Guest Post: Author Lindsey J. Palmer Writes About Living In New York City And Major Life Milestones In Her New Novel

If We Lived HereToday, author Lindsey J. Palmer poses a foreboding question: how do we—and our characters—handle major life changes? How about those milestone birthdays? (You know the ones.)In Lindsey’s newest novel, IF WE LIVED HERE, the main character, Emma, is on the cusp of turning thirty. How does Emma cope? You’ll have to read the book to find out!

I have to admit that what impressed me even more than the premise (and I love books set in NYC because I love NYC) was the fact that Lindsey was writing her second published novel before she turned thirty. 
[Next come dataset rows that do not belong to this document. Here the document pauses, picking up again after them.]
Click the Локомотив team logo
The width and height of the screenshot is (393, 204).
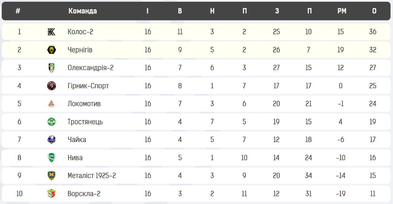52,104
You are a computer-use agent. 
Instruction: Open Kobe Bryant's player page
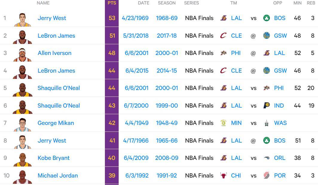click(x=53, y=158)
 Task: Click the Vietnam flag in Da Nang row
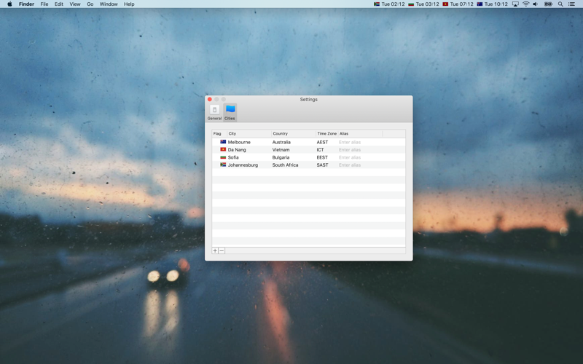(x=223, y=150)
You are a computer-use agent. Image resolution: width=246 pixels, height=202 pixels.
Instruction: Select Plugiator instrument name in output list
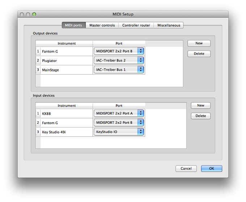66,61
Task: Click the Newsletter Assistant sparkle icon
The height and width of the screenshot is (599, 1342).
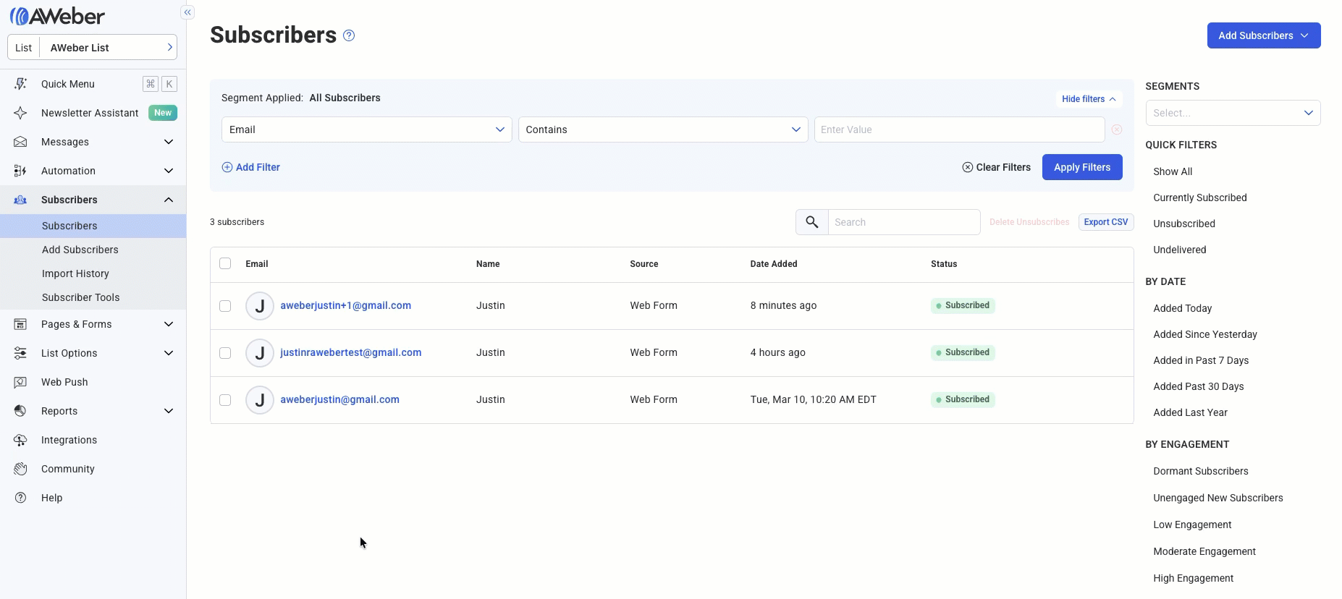Action: [x=20, y=113]
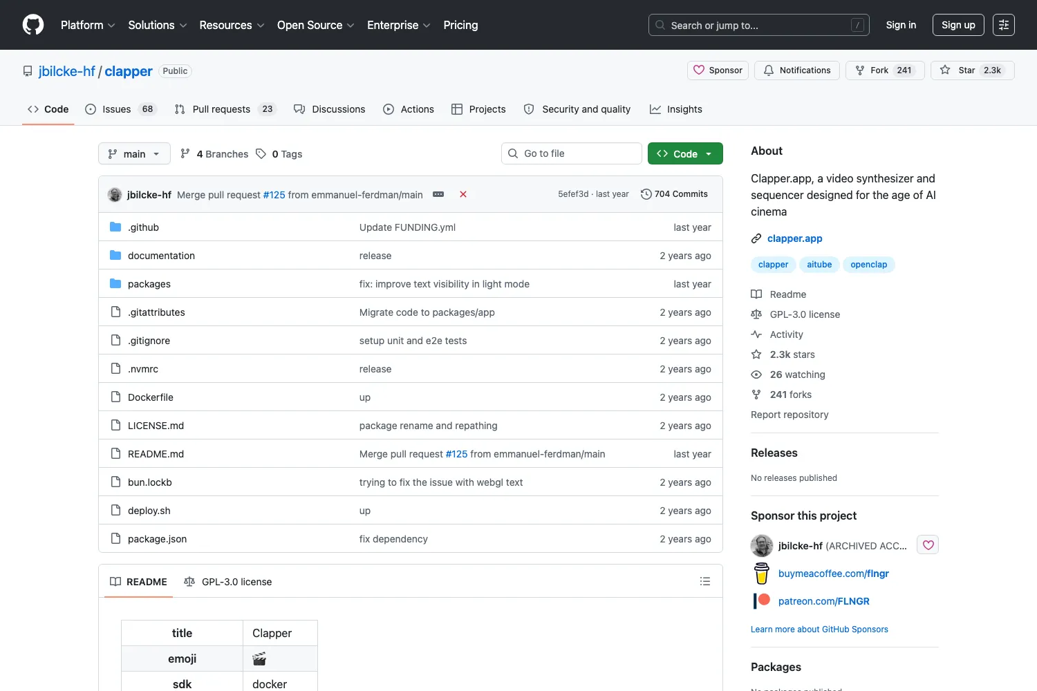Viewport: 1037px width, 691px height.
Task: Click the sponsor heart button beside jbilcke-hf
Action: click(x=928, y=545)

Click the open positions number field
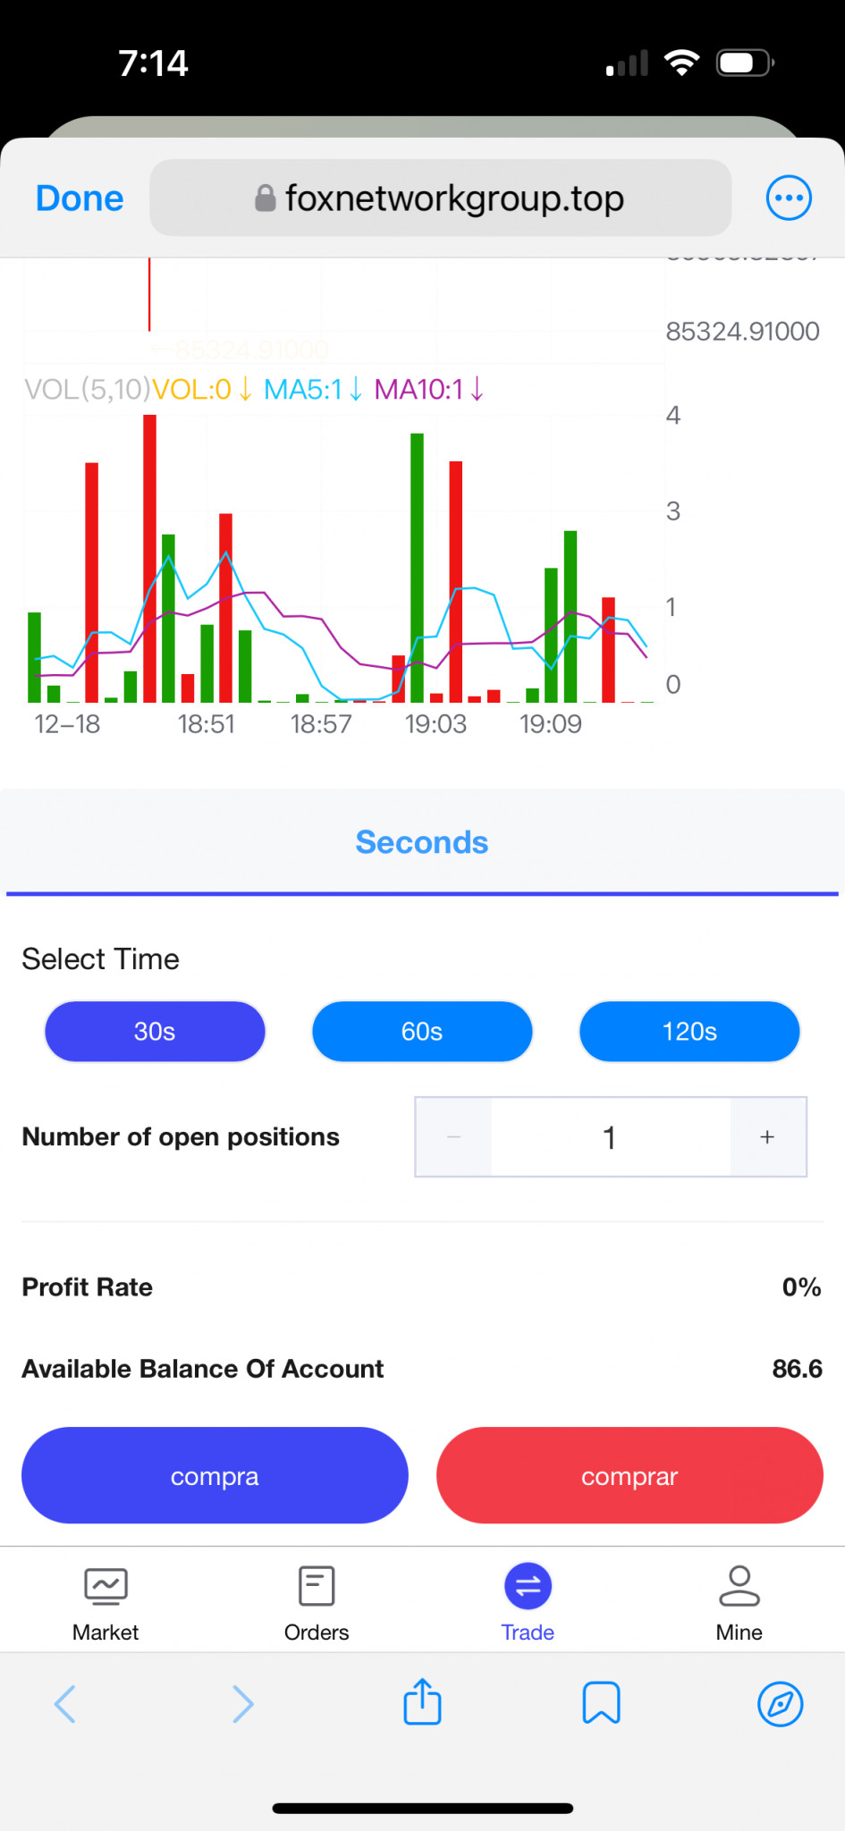tap(610, 1137)
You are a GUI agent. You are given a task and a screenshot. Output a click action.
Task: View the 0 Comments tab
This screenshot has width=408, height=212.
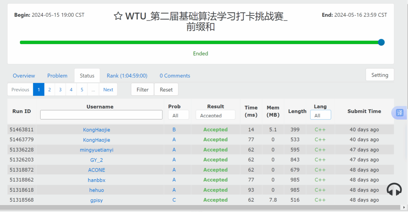[175, 76]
My debut was published in 2013 when I was forty-nine. When I was thirty I had a two-year-old and lived in an early nineteen-twenties Cape Cod in New Jersey. I had the picket fence, both literally and figuratively. Times have changed. 

And I think that’s what IF WE LIVED HERE is about. Changing times. Adapting. Figuring things out along the way. Making it work. Living life. 

I can totally relate. Even if when I was thirty, there was no computer in my house, telephones were attached to walls, stamps cost twenty-nine cents—and people still used stamps.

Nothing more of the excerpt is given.